With no addition or omission, return the entries below.

Task data START

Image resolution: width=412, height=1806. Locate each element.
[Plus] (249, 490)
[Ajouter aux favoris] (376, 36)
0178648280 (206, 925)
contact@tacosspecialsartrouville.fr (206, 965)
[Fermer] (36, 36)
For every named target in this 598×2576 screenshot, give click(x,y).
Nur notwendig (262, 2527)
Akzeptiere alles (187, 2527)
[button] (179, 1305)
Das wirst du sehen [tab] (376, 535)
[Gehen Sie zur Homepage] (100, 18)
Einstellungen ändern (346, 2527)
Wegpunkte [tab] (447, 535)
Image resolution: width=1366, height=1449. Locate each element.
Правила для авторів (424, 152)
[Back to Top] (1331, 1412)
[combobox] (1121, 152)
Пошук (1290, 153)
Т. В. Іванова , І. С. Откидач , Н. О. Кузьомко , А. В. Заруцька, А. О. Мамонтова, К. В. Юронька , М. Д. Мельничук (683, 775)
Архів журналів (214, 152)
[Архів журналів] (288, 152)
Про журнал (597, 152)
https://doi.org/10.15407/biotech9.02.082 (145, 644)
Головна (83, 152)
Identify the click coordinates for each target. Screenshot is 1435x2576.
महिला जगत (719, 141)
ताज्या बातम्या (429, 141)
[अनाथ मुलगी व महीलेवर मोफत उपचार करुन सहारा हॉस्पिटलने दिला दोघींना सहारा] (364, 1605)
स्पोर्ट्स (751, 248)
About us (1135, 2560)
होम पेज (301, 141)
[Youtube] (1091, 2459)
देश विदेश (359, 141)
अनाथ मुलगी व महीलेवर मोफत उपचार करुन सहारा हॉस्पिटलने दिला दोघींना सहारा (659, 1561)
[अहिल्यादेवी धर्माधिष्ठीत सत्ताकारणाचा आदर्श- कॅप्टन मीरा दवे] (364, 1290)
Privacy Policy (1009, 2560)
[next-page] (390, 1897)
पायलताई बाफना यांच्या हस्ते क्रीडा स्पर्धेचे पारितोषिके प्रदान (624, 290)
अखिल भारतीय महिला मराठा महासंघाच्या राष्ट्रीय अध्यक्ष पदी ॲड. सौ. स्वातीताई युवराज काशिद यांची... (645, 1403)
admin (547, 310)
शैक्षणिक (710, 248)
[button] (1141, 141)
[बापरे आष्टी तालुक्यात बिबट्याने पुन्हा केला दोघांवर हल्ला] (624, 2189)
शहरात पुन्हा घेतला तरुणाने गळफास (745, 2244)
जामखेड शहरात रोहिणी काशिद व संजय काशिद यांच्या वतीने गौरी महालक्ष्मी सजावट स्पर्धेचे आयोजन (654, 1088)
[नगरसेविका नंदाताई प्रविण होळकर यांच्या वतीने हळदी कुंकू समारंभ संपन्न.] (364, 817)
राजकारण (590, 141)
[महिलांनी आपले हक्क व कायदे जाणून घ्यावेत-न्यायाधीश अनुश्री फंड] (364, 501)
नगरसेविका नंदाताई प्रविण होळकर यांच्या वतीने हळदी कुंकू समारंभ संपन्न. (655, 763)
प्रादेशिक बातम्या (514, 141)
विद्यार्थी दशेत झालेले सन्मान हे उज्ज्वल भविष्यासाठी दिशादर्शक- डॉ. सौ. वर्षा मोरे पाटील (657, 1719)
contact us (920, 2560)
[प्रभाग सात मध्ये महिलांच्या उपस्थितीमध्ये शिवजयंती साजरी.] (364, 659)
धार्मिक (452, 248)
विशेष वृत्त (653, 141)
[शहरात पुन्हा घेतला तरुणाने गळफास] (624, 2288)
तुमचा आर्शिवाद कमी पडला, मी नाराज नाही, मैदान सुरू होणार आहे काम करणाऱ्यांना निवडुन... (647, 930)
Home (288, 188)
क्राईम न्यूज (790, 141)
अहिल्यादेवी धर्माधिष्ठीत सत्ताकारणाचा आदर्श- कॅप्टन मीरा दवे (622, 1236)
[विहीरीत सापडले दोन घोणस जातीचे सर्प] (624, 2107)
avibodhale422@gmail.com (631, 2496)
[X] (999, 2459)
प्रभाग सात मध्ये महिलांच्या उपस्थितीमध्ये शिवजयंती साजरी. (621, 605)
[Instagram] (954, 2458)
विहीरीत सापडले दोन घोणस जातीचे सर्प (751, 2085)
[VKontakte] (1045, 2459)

Task data END

### Expected answer
Image resolution: width=412, height=1806. Locate each element.
[Plus] (249, 490)
[Ajouter aux favoris] (376, 36)
0178648280 (206, 925)
contact@tacosspecialsartrouville.fr (206, 965)
[Fermer] (36, 36)
For every named target in this 598×2576 screenshot, give click(x,y).
Nur notwendig (262, 2527)
Akzeptiere alles (187, 2527)
[button] (179, 1305)
Das wirst du sehen [tab] (376, 535)
[Gehen Sie zur Homepage] (100, 18)
Einstellungen ändern (346, 2527)
Wegpunkte [tab] (447, 535)
Image resolution: width=1366, height=1449. Locate each element.
Правила для авторів (424, 152)
[Back to Top] (1331, 1412)
[combobox] (1121, 152)
Пошук (1290, 153)
Т. В. Іванова , І. С. Откидач , Н. О. Кузьомко , А. В. Заруцька, А. О. Мамонтова, К. В. Юронька , М. Д. Мельничук (683, 775)
Архів журналів (214, 152)
[Архів журналів] (288, 152)
Про журнал (597, 152)
https://doi.org/10.15407/biotech9.02.082 (145, 644)
Головна (83, 152)
Identify the click coordinates for each target. Screenshot is 1435x2576.
महिला जगत (719, 141)
ताज्या बातम्या (429, 141)
[अनाथ मुलगी व महीलेवर मोफत उपचार करुन सहारा हॉस्पिटलने दिला दोघींना सहारा] (364, 1605)
स्पोर्ट्स (751, 248)
About us (1135, 2560)
होम पेज (301, 141)
[Youtube] (1091, 2459)
देश विदेश (359, 141)
अनाथ मुलगी व महीलेवर मोफत उपचार करुन सहारा हॉस्पिटलने दिला दोघींना सहारा (659, 1561)
[अहिल्यादेवी धर्माधिष्ठीत सत्ताकारणाचा आदर्श- कॅप्टन मीरा दवे] (364, 1290)
Privacy Policy (1009, 2560)
[next-page] (390, 1897)
पायलताई बाफना यांच्या हस्ते क्रीडा स्पर्धेचे पारितोषिके प्रदान (624, 290)
अखिल भारतीय महिला मराठा महासंघाच्या राष्ट्रीय अध्यक्ष पदी ॲड. सौ. स्वातीताई युवराज काशिद यांची... (645, 1403)
admin (547, 310)
शैक्षणिक (710, 248)
[button] (1141, 141)
[बापरे आष्टी तालुक्यात बिबट्याने पुन्हा केला दोघांवर हल्ला] (624, 2189)
शहरात पुन्हा घेतला तरुणाने गळफास (745, 2244)
जामखेड शहरात रोहिणी काशिद व संजय काशिद यांच्या वतीने गौरी महालक्ष्मी सजावट स्पर्धेचे आयोजन (654, 1088)
[नगरसेविका नंदाताई प्रविण होळकर यांच्या वतीने हळदी कुंकू समारंभ संपन्न.] (364, 817)
राजकारण (590, 141)
[महिलांनी आपले हक्क व कायदे जाणून घ्यावेत-न्यायाधीश अनुश्री फंड] (364, 501)
नगरसेविका नंदाताई प्रविण होळकर यांच्या वतीने हळदी कुंकू समारंभ संपन्न. (655, 763)
प्रादेशिक बातम्या (514, 141)
विद्यार्थी दशेत झालेले सन्मान हे उज्ज्वल भविष्यासाठी दिशादर्शक- डॉ. सौ. वर्षा मोरे पाटील (657, 1719)
contact us (920, 2560)
[प्रभाग सात मध्ये महिलांच्या उपस्थितीमध्ये शिवजयंती साजरी.] (364, 659)
धार्मिक (452, 248)
विशेष वृत्त (653, 141)
[शहरात पुन्हा घेतला तरुणाने गळफास] (624, 2288)
तुमचा आर्शिवाद कमी पडला, मी नाराज नाही, मैदान सुरू होणार आहे काम करणाऱ्यांना निवडुन... (647, 930)
Home (288, 188)
क्राईम न्यूज (790, 141)
अहिल्यादेवी धर्माधिष्ठीत सत्ताकारणाचा आदर्श- कॅप्टन मीरा दवे (622, 1236)
[विहीरीत सापडले दोन घोणस जातीचे सर्प] (624, 2107)
avibodhale422@gmail.com (631, 2496)
[X] (999, 2459)
प्रभाग सात मध्ये महिलांच्या उपस्थितीमध्ये शिवजयंती साजरी. (621, 605)
[Instagram] (954, 2458)
विहीरीत सापडले दोन घोणस जातीचे सर्प (751, 2085)
[VKontakte] (1045, 2459)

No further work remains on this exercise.